Holy Families
Feast of the Holy Family. Fr Duncan Campbell helps us to see how differences between generations can only be overcome by learning to respect the unique vocation in Jesus Christ each one of us is called to.
This Feast of the Holy Family can help us see that families can be holy. We must find all the help we can, to work out how they can be. We have this very strange story of the boy Jesus playing truant. His mother gently reproached him, and received a gentle reproach herself. ‘You didn’t know me. You wouldn’t have needed to look for me.’ We are into one of the main problems of family life, the incomprehension of parent for child.

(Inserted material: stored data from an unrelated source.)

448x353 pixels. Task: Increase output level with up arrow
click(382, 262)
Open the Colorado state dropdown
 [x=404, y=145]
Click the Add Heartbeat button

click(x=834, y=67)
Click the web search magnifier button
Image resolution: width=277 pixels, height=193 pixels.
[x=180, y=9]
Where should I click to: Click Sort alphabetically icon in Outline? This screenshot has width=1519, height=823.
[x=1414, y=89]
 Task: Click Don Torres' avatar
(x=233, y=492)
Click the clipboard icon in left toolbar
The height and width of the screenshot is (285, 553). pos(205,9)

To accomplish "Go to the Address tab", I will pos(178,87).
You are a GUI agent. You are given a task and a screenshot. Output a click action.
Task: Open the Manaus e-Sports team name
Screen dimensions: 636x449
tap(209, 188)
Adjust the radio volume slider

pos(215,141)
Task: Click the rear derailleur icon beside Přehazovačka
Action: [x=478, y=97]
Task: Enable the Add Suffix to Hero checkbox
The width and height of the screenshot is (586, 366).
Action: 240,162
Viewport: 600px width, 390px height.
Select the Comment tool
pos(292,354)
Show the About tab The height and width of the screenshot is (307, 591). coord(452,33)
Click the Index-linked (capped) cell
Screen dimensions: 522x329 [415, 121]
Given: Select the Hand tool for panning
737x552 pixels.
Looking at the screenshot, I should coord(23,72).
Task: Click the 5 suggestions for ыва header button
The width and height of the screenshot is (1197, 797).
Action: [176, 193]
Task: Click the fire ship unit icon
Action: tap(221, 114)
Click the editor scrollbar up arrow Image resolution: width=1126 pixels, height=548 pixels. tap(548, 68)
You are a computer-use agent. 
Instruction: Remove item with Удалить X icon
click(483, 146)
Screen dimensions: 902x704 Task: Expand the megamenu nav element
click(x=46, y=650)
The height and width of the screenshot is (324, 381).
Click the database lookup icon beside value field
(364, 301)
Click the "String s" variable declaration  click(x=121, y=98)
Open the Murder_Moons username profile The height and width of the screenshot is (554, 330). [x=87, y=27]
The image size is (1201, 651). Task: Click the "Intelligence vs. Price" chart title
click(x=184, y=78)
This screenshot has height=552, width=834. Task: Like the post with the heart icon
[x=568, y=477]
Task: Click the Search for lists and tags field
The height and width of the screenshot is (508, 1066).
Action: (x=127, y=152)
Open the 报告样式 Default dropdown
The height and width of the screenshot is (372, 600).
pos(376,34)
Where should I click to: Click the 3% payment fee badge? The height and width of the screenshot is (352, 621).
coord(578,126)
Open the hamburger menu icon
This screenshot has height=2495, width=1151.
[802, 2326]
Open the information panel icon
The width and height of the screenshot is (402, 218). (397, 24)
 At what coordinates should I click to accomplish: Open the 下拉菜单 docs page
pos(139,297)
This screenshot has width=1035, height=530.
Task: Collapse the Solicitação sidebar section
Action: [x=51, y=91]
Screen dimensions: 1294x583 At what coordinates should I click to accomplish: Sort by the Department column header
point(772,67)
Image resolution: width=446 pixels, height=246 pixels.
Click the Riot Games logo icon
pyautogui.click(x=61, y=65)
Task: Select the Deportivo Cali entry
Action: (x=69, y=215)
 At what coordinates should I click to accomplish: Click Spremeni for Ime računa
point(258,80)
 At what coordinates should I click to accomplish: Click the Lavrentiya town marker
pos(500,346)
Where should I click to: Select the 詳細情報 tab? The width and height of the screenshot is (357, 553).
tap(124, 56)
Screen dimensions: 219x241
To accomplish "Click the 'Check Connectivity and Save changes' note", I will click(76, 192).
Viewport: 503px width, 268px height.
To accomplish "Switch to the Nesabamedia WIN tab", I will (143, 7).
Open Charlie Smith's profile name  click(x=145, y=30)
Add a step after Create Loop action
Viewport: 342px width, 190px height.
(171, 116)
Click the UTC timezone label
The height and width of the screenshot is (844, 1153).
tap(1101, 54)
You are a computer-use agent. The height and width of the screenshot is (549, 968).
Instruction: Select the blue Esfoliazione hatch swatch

Let’s think this all out carefully. Jesus is God. The name his parents were told to give him, Jesus, is known to almost everyone in the world. We keep it in its original, precious, Jewish form, but in English it means ‘God-saver’. God was living in a family home. The neighbours didn’t seem to notice. They were astonished when Jesus suddenly began to preach. We are told scarcely anything about his life then. There were ‘family stories’ handed down to us: the announcement of his conception,his birth in Bethlehem as new born baby, having to be placed in the animals’ feeding trough, astonishing visitors, flight into Egypt as asylum seekers, settling in safe obscurity in small-town Nazareth. The hidden years can be very significant and helpful to us. Ordinariness can be very holy. It’s the way we all live. We can and must learn holiness there. God-Jesus ‘lived under their authority’ as parents.’ His mother stored up all these things in her heart,’ meekly, without any resentment at all at her scolding by her son, in fact benefitting from it and helping us to benefit also. He ‘increased in wisdom, in stature, and in favour with God and men.’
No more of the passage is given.